The relocation bonus comes at a tenuous point in the still-evolving plan to relocate most of the bureau’s senior management out West, where the vast majority of the 245 million acres of federal lands managed by BLM are located. Bernhardt, Pendley and others have said doing so will improve public lands management and bureau operations by placing decisionmakers near the state and local leaders most affected by bureau actions.
But congressional Democrats have raised objections to the move, with Del. Eleanor Holmes Norton (D-D.C.) this week filing a bill, H.R. 4268, that would require BLM’s headquarters to be "located in the National Capital Region."
Washington-based BLM staffers have also expressed concerns, ripping into Pendley during an often-tense meeting last week on the proposed move (Greenwire, Sept. 6).
Thus, the former senior BLM official called the bonus payment a "positive step" to "sweeten the pot" for the 27 administrators and officials moving to BLM’s new headquarters in Grand Junction, Colo., and for the more than 200 others set to be relocated to state offices across the West.
"They’re paying them money to go," the former official said. "To me, it’s the right thing to do."
The bonus payment is consistent with what Pendley told BLM employees at last week’s meeting, as well as statements he made this week at a House Natural Resources Committee oversight hearing (Greenwire, Sept. 10).
Pendley insisted during the staff meeting and the congressional hearing that BLM does not want to lose good employees, and that the bureau will do all it can to ease the transition or find new jobs at Interior for those who decide not to move.

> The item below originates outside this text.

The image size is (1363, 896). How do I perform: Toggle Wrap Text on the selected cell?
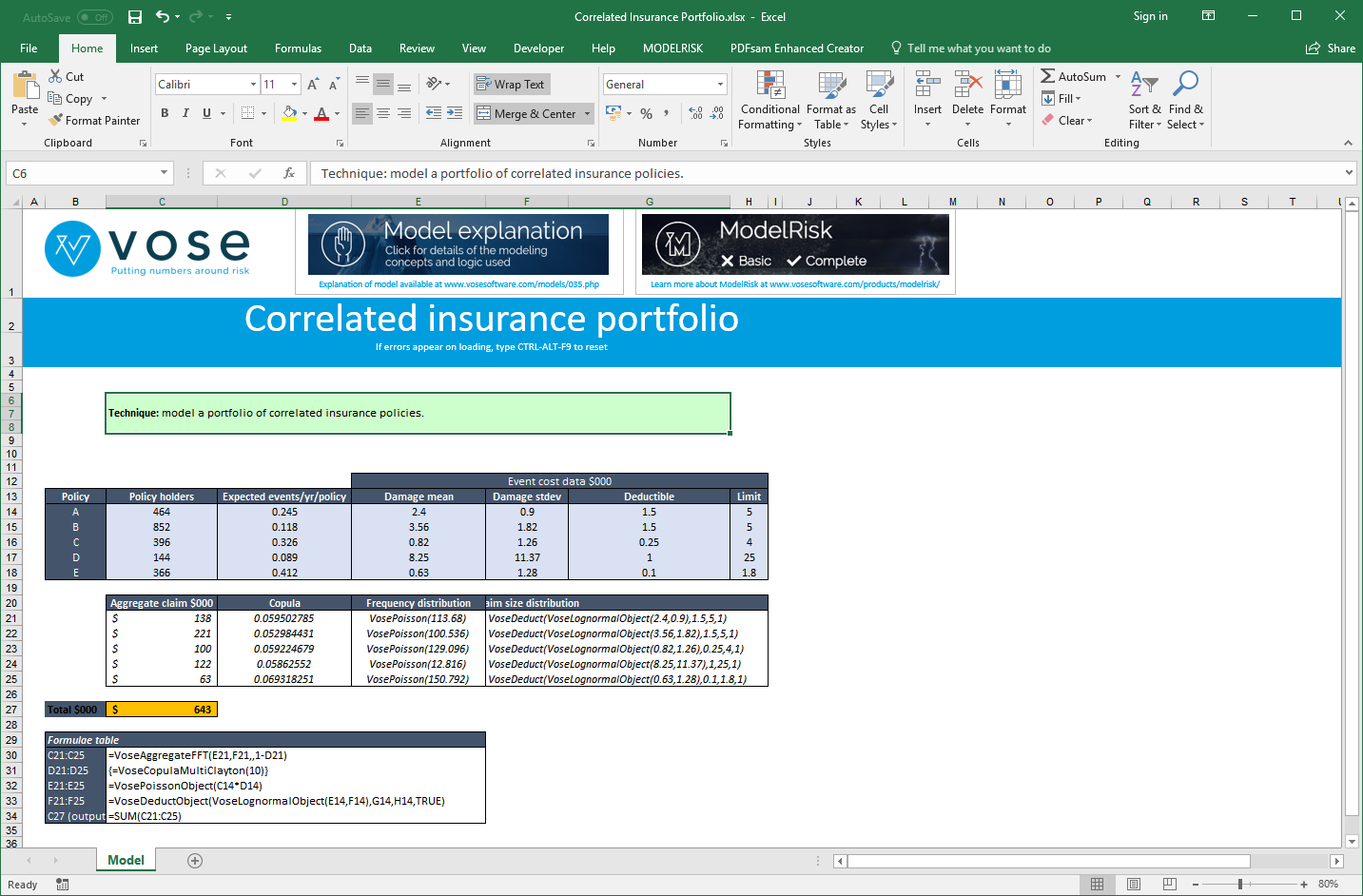[511, 84]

In addition to the bonus payment, Pendley’s email today provides more details about standard relocation benefits — referred to as a "Permanent Change of Station" package.
"In addition to the moving allowances that the BLM will pay for every Washington Office employee who is geographically reassigned outside the Washington metro area, we will offer either a funded house-hunting trip in advance of your reporting to the new duty station, or up to 60 days of temporary housing and related living expenses," Pendley wrote.
A source said the "moving allowances" Pendley referenced would include not only the cost to hire a moving company, but also real estate agent fees to sell an employee’s house in and around Washington and closing costs associated with buying a new house.
Pendley has told employees BLM will begin notifying those whose positions are moving West by Sept. 17.
"Our move West is taking shape, and we will continue to provide additional updates as soon as we are able," Pendley wrote today. "I hope you join me in welcoming this good news while we work to maximize our service to the American people and continue working to make this move as smooth as possible for all Washington Office employees."
The incentives — and Pendley’s publicly stated commitment to take care of employees who relocate, as well as those who do not — stand in contrast to what the Agriculture Department is offering employees affected by the relocation of two Washington-based research agencies to Kansas City.
USDA last month announced that employees who chose not to move would receive less than half the maximum allowed separation payment of $25,000 (Greenwire, Aug. 21).